Bringing in the New Year with Foie Gras


According to Le Figaro newspaper, 3/4 of the foie gras sold in France is sold to celebrate New Years. It is the traditional holiday offering. While the French have cut back on wine drinking apparently eating foie gras is up 16 per cent from last year (at least during the holidays). After all, you have the entire year to put good intentions to practice. All the good news regarding foie gras sales arrives in spite of two setbacks in the American and Chinese markets. The practice of force feeding geese (called ‘le gavage’) has caused an American reaction including the making the sale of foie gras illegal in some places such as Chicago ( and perhaps by 2012 in California).
In China, it is not a question of posturing as saviours of geese, but healthy competition. Foie gras is now being produced outside of Shanghai with imported French geese.
Should it be the government’s role to decide about how food arrives at your table — if we begin looking at the cruel practices of slaughtering you might just as well end up being vegetarian. Not a bad thought.
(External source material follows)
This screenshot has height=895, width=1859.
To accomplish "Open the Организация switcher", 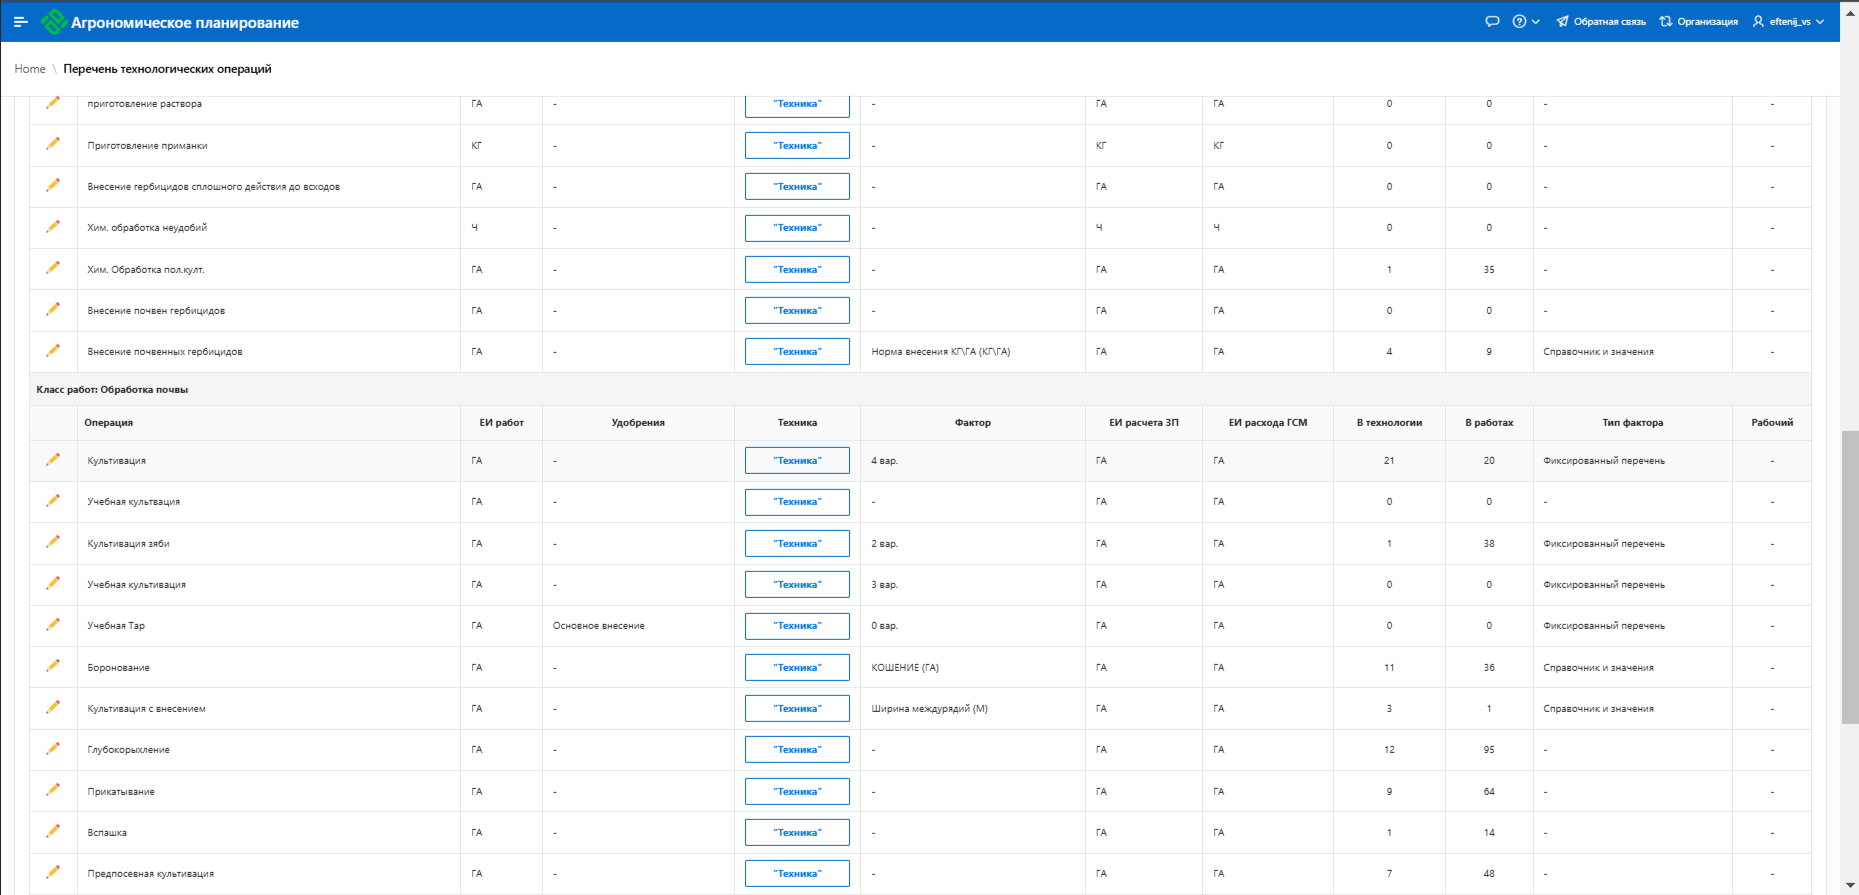I will tap(1698, 22).
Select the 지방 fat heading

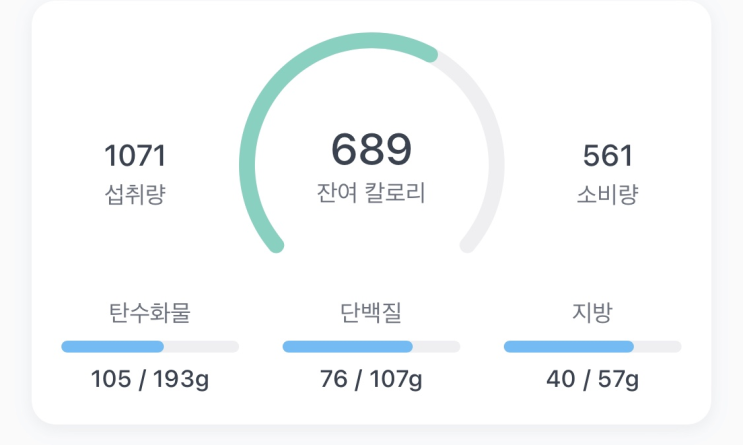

One of the issues not menioned in Le Figaro article is the use of hormones to increase the livers of geese – this, of course, is just local hearsay if you happen to be in the local Perigord region – as we were staying at a bed and breakfast of a farmer who was talking about the geese farm at the bottom of the hill. We had asked about the horrid smell at the bottom of the hill. “You know they use hormones there,” are B&B host said. But this is only heresay. None of this has stopped me from enjoying foie gras. Maybe my new year’s resolution for 2007 will be to quit eating foie gras (after New Year’s until New Year’s 2008).